Your task. Go through the data and retrieve each line that includes the string "Uncheck".

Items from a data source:
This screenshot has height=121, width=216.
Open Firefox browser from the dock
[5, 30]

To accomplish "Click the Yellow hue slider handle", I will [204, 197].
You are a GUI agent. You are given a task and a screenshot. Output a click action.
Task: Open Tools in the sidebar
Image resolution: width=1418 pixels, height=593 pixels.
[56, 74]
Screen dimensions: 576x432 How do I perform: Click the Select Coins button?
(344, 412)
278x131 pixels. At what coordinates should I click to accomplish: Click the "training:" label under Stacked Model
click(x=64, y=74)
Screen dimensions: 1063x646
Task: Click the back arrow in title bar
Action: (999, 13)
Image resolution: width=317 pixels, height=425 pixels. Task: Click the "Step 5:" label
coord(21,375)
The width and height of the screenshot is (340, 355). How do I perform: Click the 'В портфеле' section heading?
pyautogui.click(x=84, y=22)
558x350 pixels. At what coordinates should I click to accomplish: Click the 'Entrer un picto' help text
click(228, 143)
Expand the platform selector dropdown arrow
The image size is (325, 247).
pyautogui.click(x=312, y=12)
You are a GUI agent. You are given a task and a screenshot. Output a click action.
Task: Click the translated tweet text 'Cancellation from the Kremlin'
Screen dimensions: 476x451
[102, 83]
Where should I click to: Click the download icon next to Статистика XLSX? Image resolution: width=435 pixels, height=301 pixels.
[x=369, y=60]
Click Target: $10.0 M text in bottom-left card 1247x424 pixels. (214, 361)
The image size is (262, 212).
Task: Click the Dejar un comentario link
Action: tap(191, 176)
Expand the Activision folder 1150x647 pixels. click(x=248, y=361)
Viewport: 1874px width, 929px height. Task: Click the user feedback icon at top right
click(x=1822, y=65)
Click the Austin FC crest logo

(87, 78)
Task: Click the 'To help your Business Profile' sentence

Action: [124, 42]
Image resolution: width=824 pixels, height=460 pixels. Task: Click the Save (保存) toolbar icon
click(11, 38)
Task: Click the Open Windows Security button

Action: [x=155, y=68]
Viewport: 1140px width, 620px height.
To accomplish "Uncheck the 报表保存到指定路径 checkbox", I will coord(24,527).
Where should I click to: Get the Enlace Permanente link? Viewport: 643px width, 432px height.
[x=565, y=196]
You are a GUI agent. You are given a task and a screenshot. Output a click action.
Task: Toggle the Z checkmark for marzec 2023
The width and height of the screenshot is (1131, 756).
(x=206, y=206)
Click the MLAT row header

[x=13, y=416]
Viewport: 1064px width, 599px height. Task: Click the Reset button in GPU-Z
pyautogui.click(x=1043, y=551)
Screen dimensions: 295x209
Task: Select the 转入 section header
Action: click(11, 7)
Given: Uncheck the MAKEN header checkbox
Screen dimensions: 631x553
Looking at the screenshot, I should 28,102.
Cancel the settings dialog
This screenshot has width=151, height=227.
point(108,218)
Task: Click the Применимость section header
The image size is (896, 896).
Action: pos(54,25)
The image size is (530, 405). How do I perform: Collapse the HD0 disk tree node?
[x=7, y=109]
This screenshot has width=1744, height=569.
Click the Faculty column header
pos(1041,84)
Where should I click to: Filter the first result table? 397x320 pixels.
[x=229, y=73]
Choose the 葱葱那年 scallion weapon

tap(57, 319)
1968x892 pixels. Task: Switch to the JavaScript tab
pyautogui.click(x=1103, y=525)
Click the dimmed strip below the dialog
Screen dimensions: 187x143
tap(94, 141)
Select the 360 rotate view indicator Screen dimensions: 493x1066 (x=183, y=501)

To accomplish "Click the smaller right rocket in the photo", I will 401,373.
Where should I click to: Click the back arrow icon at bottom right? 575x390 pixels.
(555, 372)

Answer for this exercise.
To accomplish "Uncheck the 报表保存到指定路径 checkbox", I will coord(24,527).
Given: Uncheck the MAKEN header checkbox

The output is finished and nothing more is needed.